Here are some historical references that Peter was in Rome and died there.
St. Irenaeus, Bishop of Lyons, Against Heresies 3:3:1, 3:3:2, and 3:3:3, AD 189, "Matthew also issued among the Hebrews a written Gospel in their own language, while Peter and Paul were evangelizing in Rome and laying the foundation of the Church.
"But since it would be too long to enumerate in such a volume as this the succession of all the churches, we shall confound all those who, in whatever manner, whether through self-satisfaction or vainglory, or through blindness and wicked opinion, assemble other than where it is proper, by pointing out here the successions of the bishops of the greatest and most ancient church known to all, founded and organized at Rome by the two most glorious apostles, Peter and Paul, that church which has the tradition and the faith which comes down to us after having been announced to men by the apostles. With that church, because of its superior origin, all the churches must agree, that is, all the faithful in the whole world, and it is in her that the faithful everywhere have maintained the apostolic tradition.
“The blessed apostles [Peter and Paul], having founded and built up the church [of Rome], they handed over the office of the episcopate to Linus. Paul makes mention of this Linus in the letter to Timothy. To him succeeded Anacletus, and after him, in the third place from the apostles, Clement was chosen for the episcopate. He had seen the blessed apostles and was acquainted with them. It might be said that he still heard the echoes of the preaching of the apostles and had their traditions before his eyes. And not only he, for there were many still remaining who had been instructed by the apostles. In the time of Clement, no small dissension having arisen among the brethren in Corinth, the Church in Rome sent a very strong letter to the Corinthians, exhorting them to peace and renewing their faith . . . To this Clement, Evaristus succeeded . . . and now, in the twelfth place after the apostles, the lot of the episcopate [of Rome] has fallen to Eleutherus. In this order, and by the teaching of the apostles handed down in the Church, the preaching of the truth has come down to us.”

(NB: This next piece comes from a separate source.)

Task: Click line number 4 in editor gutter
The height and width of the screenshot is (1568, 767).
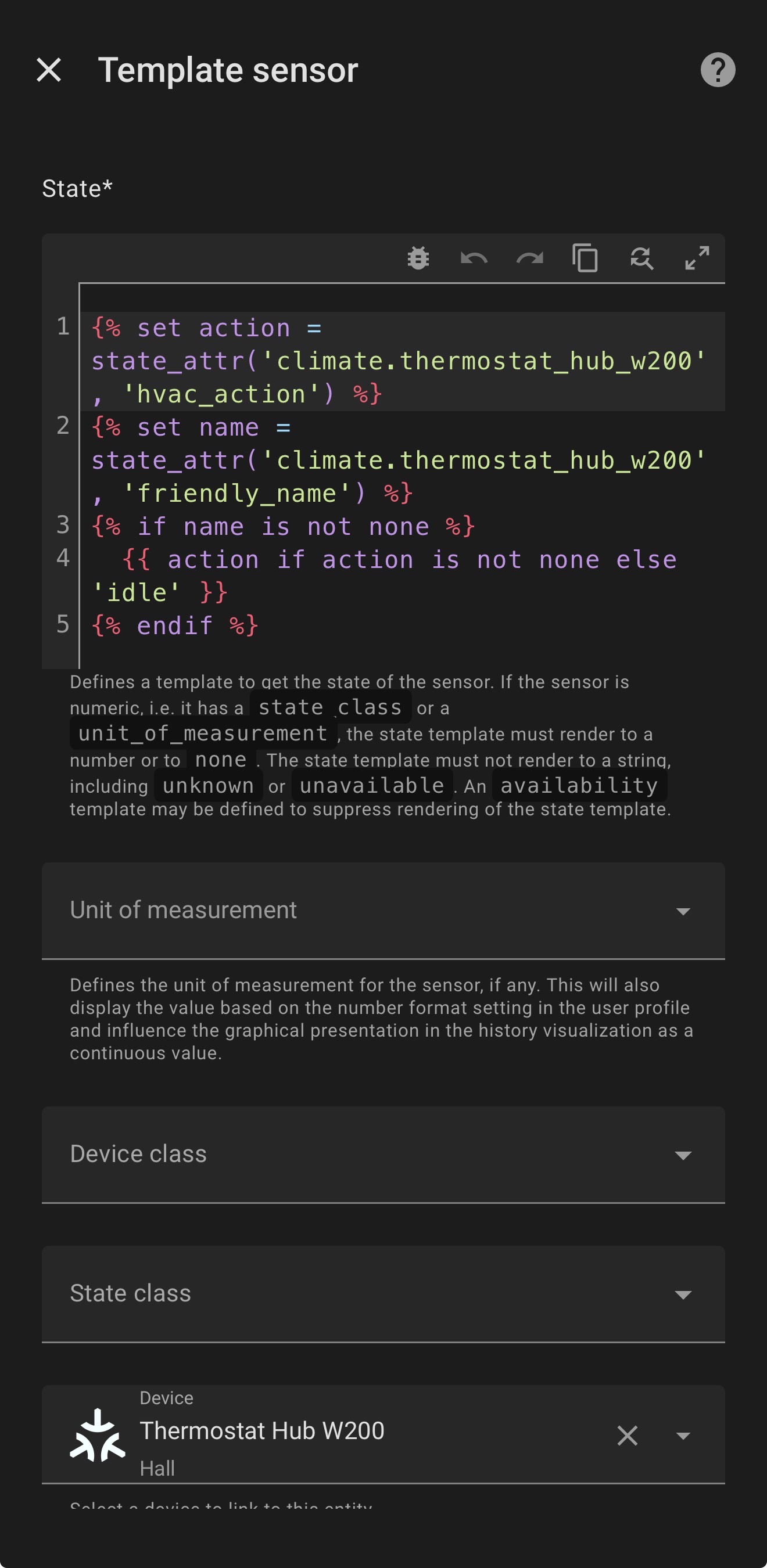Action: tap(63, 558)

St. Dionysius, Bishop of Corinth, Letter to Pope Soter, AD 170, quoted by Bishop Eusebius in Church History 2:25:8, “You have also, by your very admonition, brought together the planting that was made by Peter and Paul at Rome and at Corinth; for both of them alike planted in our Corinth and taught us; and both alike, teaching similarly in Italy, suffered martyrdom at the same time.”
St. Ignatius, Bishop of Antioch, while being brought to Rome for martyrdom, wrote Letter to the Romans 4:3, AD 110, “I issue you no commands, like Peter and Paul: they were Apostles, while I am but a captive.”
Pope Clement (fourth Bishop of Rome), First Epistle to the Corinthians, Chapter 5, AD 96, “But not to dwell upon ancient examples, let us come to the most recent spiritual heroes. Let us take the noble examples furnished in our own generation. Through envy and jealousy, the greatest and most righteous pillars [of the Church] have been persecuted and put to death. Let us set before our eyes the illustrious apostles. Peter, through unrighteous envy, endured not one or two, but numerous labours, and when he had finally suffered martyrdom, departed to the place of glory due to him. Owing to envy, Paul also obtained the reward of patient endurance, after being seven times thrown into captivity, compelled to flee, and stoned. After preaching both in the east and west, he gained the illustrious reputation due to his faith, having taught righteousness to the whole world, and come to the extreme limit of the west, and suffered martyrdom under the prefects. Thus was he removed from the world, and went into the holy place, having proved himself a striking example of patience.”
St. Clement was ordained by Peter, and was mentored by him.